-------- Ausgewählter Text
Time to run / Den Tod im Blick

Die 15-Jährige Jem ist eine extreme Einzelgängerin. Seit sie als kleines Kind ihre Mutter an einer Überdosis verloren hat, kam sie von Pflegefamilie zu Pflegefamilie. Sie ist ruppig, wortkarg, kontaktscheu und guckt andere Menschen auch nur ungern an. Das alles hat aber einen Grund: Jem sieht in den Augen anderer Menschen ein Datum. Nicht irgendein Datum, sondern den Todestag der Person. Seit sie den Tod ihrer Mutter hinnehmen musste, versucht sie aus Selbstschutz für sich zu bleiben. Doch dann lernt Jem Spinne (Terry) kennen, einen riesigen, hibbeligen Kerl, der sich einfach nicht so recht abweisen lassen will. Und bevor sie es überhaupt mitbekommt, hat Spinne sie zu einer Freundin erkoren.

Als Jem bei einem Ausflug mit Spinne in einem Londoner Vergnügungspark lauter Menschen mit dem aktuellen Datum als Todestag um sich herum sieht, gerät sie in Panik und verlässt mit Spinne fluchtartig den Park. Kurz darauf explodiert eine Bombe und Jem und Spinne geraten durch ihre Flucht ins Visier der Fahnder. Und weil beide schon mit der Polizei aneinandergeraten sind und auch noch aus einem sozialen Londoner Brennpunkt stammen, fürchten sie, als schuldig zu gelten und flüchten aus der Stadt. Doch Jem hat noch ein viel dringlicheres Problem: Spinnes Todestag ist nicht in ein paar Jahrzehnten oder Jahren, nein, es bleiben ihm nur noch Tage und Jem weiß einfach nicht, ob sie irgendetwas tun kann, um seinen Tod zu verhindern...

Die Idee von Time to run / Den Tod im Blick ist wirklich spannend und interessant: Ein Mädchen, dass sehen kann, wann jemand sterben wird und mit diesem Wissen irgendwie ihr Leben meistern muss. Doch leider ist die gute Idee auch schon fast alles, was mir an Rachel Wards Roman gefallen hat. Jem, als Protagonistin und Icherzählerin, ist nicht nur ruppig und kontaktscheu - sie ist geradezu unsympathisch. Nicht nur, dass sie eigentlich alle Menschen um sich herum ständig vor den Kopf stößt, nebenbei ertrinkt sie auch noch in Selbstmitleid. Dazu verhält sie sich oft widersprüchlich. Sie will erst nichts mit Spinne zu tun haben und dann wird er recht schnell zu ihrem einzigen Freund. Außerdem wird anfangs sehr oft betont, dass Spinne ein Problem mit der Körperhygiene zu haben scheint, wie Jem mehrfach sagt: er stinkt. Dennoch hält das Jem im Verlauf der Flucht nicht davon ab, Spinne körperlich (und geistig) immer näher zu kommen. Alleine diesen Punkt fand ich schon extrem unglaubwürdig. Wer von euch würde jemanden küssen oder mit ihm eine innige Beziehung eingehen, wenn ihr die Person nicht riechen könnt?
----------------
-------- Zeilen
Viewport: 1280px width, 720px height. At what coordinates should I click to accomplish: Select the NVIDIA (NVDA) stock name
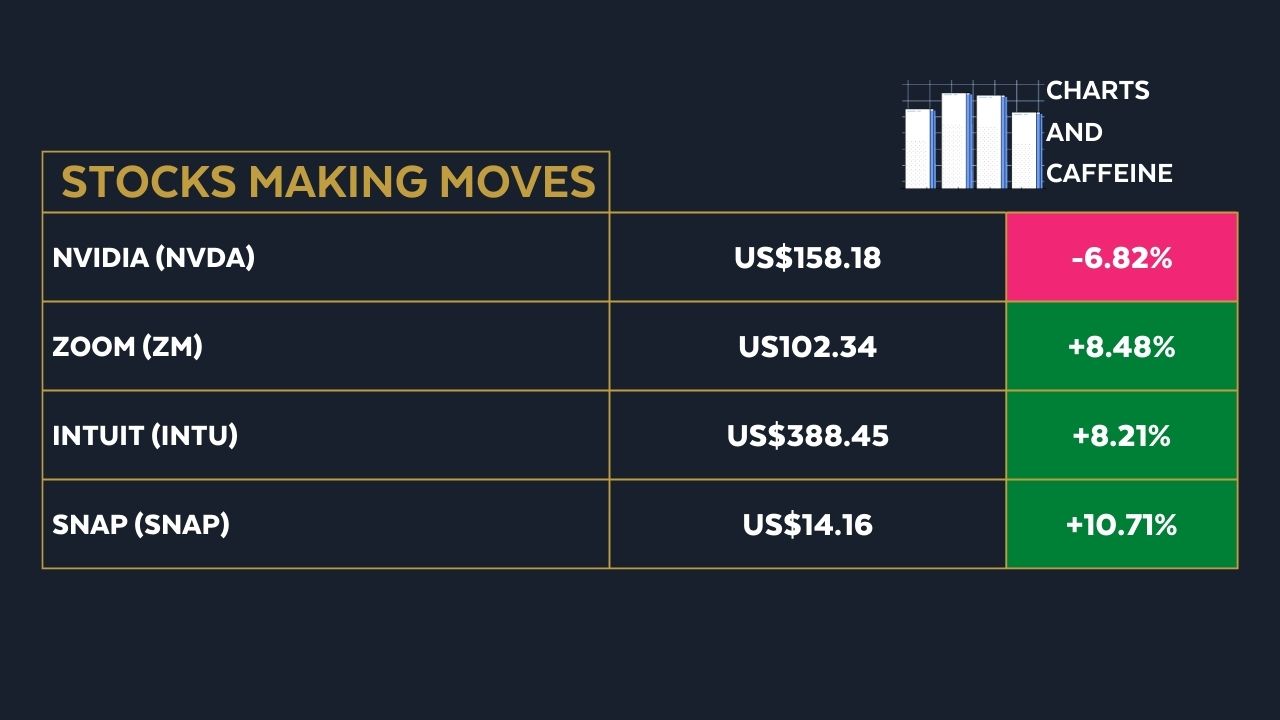[154, 258]
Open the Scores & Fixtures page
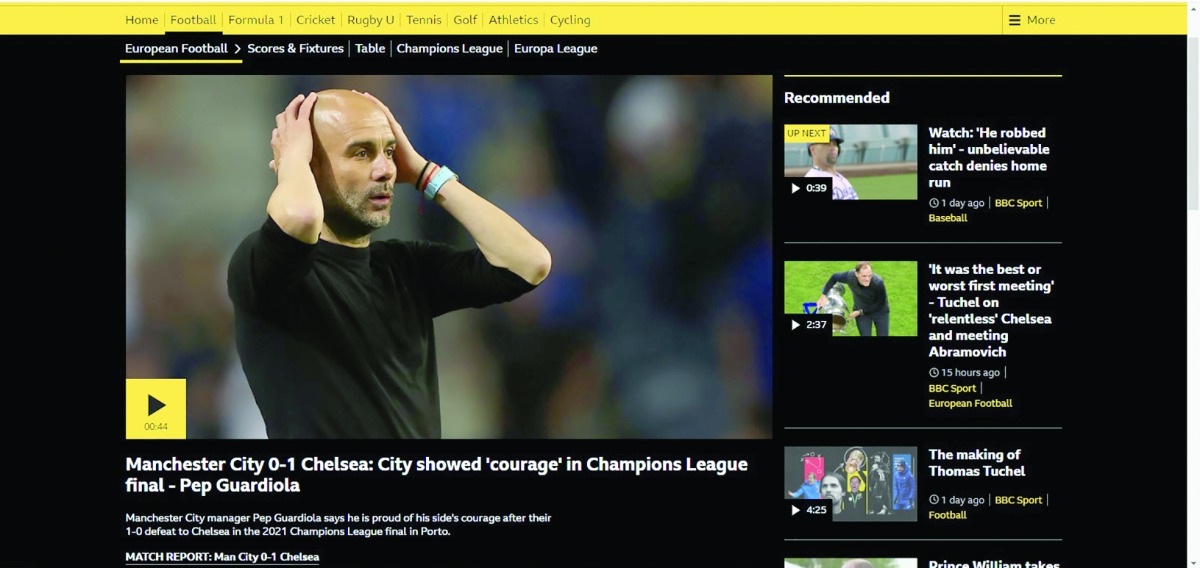The image size is (1200, 568). pyautogui.click(x=295, y=48)
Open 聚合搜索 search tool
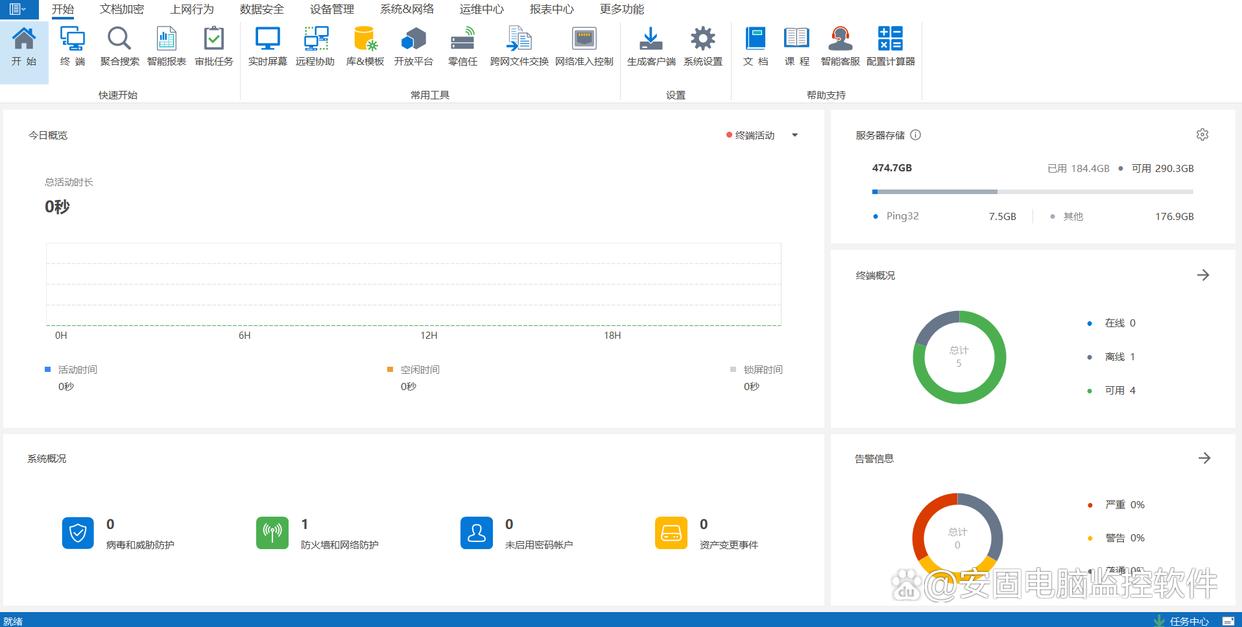1242x627 pixels. click(x=119, y=46)
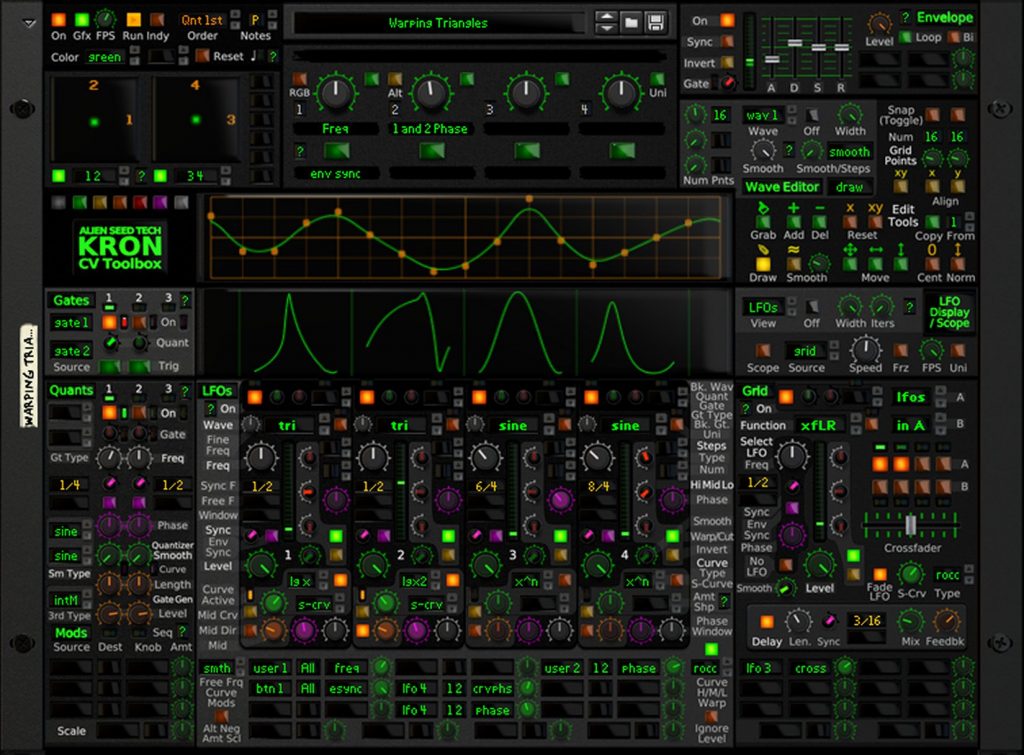Click the Cent centering tool button
This screenshot has width=1024, height=755.
tap(931, 263)
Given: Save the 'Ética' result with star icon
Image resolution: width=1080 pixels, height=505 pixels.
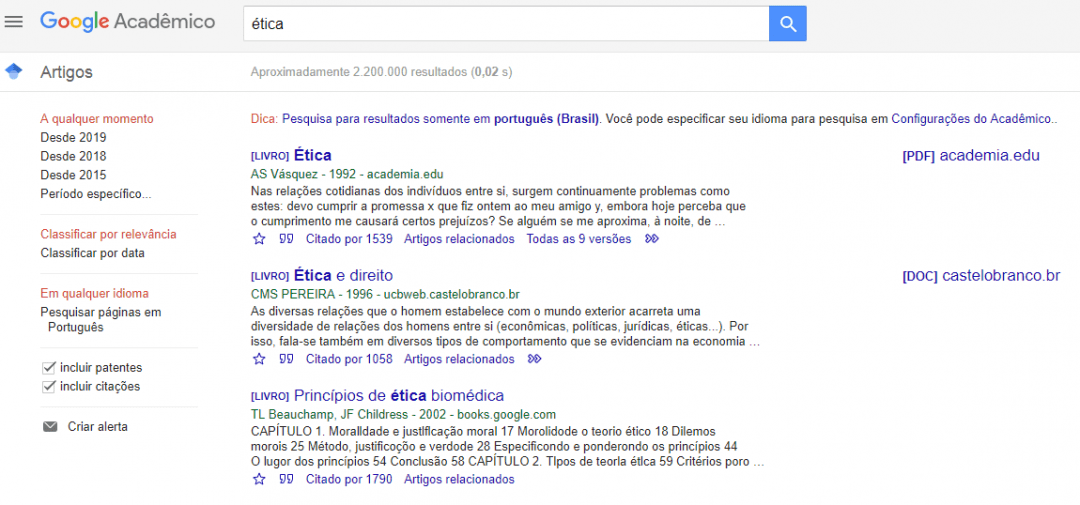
----------------
Schriftliche Aufgabe —
Beantworte die folgenden Fragen anhand der Rezension zu „Time to run / Den Tod im Blick“:
1. Woran ist Jems Mutter gestorben?
2. Wo sieht Jem bei dem Ausflug mit Spinne lauter Menschen mit dem aktuellen Datum als Todestag?
3. Was sagt Jem mehrfach über Spinne?

Lösung —
1. An einer Überdosis.
2. In einem Londoner Vergnügungspark.
3. Er stinkt.